Frances herself lived this truth. When the world judged her for divorcing, she divorced anyway. When society criticized her lifestyle, she lived it anyway. When grief threatened to consume her, she wrote her way through it anyway. She cultivated friendships with other writers, maintained her financial independence until her death in 1924, and never stopped creating worlds where transformation was possible.
Her gardens—the ones she wrote about and the ones she actually planted at her homes in England and America—were acts of defiance disguised as beauty. They said: I will create life in the midst of loss. I will make something beautiful even when the world tells me I'm too much or not enough. I will tend to what matters, regardless of who's watching.
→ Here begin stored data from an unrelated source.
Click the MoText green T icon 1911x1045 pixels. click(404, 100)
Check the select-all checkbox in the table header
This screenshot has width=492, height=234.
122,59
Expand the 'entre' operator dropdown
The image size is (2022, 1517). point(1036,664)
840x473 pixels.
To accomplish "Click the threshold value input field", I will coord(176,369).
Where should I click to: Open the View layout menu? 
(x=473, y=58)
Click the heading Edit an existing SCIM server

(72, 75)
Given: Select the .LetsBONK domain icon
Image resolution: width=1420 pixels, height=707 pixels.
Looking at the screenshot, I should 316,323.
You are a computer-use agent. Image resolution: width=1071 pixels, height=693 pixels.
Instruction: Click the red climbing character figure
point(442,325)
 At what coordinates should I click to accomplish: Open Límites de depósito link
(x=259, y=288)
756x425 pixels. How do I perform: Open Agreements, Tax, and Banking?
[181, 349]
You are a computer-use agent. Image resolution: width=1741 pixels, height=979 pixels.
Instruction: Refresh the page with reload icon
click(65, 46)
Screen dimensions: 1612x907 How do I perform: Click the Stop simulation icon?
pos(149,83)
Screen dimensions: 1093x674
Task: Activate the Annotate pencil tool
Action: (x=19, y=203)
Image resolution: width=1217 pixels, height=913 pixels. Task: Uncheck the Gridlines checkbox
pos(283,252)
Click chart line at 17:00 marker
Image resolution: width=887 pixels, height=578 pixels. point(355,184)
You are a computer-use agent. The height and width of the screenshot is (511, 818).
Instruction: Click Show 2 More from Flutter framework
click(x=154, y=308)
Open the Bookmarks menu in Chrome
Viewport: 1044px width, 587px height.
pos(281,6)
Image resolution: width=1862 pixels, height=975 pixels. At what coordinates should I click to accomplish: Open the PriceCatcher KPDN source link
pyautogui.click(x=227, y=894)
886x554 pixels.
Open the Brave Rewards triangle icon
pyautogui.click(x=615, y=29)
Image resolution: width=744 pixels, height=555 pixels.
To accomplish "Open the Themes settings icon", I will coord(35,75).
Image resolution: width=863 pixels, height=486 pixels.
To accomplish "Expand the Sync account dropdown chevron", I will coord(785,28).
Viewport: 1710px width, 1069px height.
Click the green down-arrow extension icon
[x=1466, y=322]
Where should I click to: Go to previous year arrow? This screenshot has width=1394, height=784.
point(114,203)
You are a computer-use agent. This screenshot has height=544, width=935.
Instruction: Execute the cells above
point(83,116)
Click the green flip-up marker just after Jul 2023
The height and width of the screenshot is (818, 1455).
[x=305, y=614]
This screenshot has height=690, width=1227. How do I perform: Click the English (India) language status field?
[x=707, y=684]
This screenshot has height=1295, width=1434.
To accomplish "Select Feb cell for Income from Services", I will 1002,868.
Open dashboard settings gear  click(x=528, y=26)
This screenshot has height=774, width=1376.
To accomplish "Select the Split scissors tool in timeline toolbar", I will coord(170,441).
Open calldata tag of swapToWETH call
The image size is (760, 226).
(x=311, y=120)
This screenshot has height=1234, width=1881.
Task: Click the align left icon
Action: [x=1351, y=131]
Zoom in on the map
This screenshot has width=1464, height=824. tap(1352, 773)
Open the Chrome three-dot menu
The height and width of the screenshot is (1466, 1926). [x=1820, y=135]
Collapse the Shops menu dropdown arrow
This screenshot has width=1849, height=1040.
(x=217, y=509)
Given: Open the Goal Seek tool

The Secret Garden has never gone out of print. Generations of readers have found themselves in that story, have felt the promise that locked doors can be opened, that neglected places can bloom again, that the work of restoration—whether it's a garden, a friendship, or yourself—is always worth doing.
Frances Hodgson Burnett knew loneliness. She knew grief. She knew what it meant to be judged for simply taking up space in the world as a complex, talented, unconventional woman. But she also knew something else: that even in the darkest times, even when you feel most locked out or locked away, you can still plant seeds. You can still tend to growth. You can still create your own secret garden and invite others to help it bloom.
Perhaps that's why her stories endure. Not because they're escapist fantasies, but because they're survival manuals written by someone who understood, deeply and personally, that resilience isn't about avoiding pain—it's about what you choose to grow in its aftermath.
The woman who wrote about secret gardens was herself a garden: complex, carefully tended, sometimes wild, often misunderstood, but always, always growing toward the light.